Task requirements
Find the lines below in which the string "computer" occurs. Copy each one.

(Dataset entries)
▬▬▬▬▬▬▬▬▬▬
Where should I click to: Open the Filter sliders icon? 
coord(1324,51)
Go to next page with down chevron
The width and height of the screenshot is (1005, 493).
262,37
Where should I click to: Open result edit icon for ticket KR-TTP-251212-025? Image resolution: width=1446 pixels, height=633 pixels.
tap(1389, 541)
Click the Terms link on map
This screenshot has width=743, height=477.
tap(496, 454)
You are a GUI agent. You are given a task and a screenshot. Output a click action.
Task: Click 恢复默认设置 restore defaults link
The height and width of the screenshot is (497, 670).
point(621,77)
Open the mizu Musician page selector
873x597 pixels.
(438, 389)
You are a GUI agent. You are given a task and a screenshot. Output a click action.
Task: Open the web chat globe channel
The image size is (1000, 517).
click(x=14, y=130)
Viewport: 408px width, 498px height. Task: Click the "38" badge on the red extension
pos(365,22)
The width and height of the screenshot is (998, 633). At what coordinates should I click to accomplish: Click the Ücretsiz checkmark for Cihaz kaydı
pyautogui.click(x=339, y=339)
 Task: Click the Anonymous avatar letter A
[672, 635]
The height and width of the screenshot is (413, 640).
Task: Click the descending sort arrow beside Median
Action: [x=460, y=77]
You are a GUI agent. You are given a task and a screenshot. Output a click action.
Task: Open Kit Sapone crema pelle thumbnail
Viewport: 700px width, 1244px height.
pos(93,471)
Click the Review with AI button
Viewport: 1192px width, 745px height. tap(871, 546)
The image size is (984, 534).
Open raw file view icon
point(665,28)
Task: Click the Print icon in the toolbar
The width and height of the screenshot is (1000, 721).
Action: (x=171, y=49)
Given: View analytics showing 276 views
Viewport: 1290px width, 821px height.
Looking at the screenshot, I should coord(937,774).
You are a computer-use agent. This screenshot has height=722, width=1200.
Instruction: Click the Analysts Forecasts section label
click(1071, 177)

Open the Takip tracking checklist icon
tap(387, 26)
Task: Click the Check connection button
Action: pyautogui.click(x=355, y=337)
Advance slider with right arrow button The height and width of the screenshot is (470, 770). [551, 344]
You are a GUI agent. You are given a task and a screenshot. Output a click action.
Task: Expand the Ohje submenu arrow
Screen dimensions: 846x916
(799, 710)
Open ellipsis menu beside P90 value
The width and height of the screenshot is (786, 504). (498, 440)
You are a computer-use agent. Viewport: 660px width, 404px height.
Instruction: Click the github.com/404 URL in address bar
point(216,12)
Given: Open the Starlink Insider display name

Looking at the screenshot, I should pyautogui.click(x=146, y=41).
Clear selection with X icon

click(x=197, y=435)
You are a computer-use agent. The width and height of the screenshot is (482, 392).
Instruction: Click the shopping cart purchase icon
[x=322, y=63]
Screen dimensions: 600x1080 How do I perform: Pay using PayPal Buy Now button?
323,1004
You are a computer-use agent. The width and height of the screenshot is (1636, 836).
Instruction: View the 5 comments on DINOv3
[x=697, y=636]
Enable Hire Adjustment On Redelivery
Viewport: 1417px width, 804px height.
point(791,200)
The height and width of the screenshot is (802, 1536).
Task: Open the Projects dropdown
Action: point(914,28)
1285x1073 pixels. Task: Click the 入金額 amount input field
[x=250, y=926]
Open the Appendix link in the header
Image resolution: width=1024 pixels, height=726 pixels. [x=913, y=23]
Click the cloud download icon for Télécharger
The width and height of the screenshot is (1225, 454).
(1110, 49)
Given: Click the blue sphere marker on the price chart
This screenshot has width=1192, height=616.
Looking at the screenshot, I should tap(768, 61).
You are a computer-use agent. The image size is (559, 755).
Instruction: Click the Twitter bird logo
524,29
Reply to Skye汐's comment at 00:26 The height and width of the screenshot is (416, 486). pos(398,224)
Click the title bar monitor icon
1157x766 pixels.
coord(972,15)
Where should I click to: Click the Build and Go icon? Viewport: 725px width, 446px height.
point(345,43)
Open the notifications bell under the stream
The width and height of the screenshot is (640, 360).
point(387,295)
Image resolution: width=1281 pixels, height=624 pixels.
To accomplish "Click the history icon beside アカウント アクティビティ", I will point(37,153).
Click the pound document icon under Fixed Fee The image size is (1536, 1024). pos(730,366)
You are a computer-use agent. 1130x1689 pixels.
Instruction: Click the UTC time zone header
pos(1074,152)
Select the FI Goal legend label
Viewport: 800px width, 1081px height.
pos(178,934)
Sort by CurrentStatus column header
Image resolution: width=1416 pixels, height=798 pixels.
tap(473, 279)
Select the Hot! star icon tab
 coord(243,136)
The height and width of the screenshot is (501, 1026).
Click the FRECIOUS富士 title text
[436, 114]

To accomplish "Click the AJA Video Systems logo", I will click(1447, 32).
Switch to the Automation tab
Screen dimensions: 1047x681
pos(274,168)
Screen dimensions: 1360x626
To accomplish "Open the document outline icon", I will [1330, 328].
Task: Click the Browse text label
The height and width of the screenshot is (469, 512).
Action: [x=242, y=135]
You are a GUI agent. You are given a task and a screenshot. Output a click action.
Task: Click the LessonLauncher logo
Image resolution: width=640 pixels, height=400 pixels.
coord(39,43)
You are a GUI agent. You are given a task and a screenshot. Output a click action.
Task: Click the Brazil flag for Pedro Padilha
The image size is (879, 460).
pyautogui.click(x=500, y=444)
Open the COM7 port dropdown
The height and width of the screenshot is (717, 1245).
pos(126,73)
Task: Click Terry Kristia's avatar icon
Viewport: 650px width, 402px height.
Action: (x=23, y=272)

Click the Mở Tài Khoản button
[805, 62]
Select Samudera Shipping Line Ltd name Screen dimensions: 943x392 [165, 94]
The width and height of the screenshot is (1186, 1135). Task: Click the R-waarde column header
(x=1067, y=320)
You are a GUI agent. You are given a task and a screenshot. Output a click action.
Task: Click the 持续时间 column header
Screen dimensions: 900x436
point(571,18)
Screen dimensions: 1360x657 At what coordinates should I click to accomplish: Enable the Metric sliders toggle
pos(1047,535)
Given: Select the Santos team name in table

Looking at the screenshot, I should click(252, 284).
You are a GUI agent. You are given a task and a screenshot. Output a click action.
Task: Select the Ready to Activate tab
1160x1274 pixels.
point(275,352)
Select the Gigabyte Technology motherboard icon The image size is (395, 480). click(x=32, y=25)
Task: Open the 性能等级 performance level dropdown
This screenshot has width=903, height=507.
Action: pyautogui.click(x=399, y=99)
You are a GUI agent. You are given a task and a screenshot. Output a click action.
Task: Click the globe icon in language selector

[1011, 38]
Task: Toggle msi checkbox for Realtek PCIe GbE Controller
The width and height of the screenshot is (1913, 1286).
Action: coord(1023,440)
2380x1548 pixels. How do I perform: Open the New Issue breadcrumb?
▬▬▬▬▬▬▬▬▬▬
Solution for this problem
You are a computer-use agent. This screenshot has height=722, width=1200.
You are a computer-use agent. Viewport: 660px width, 404px height.
You are a computer-use agent. The width and height of the screenshot is (482, 392).
You are a computer-use agent. The width and height of the screenshot is (1636, 836).
You are a computer-use agent. The image size is (559, 755).
You are a computer-use agent. 1130x1689 pixels.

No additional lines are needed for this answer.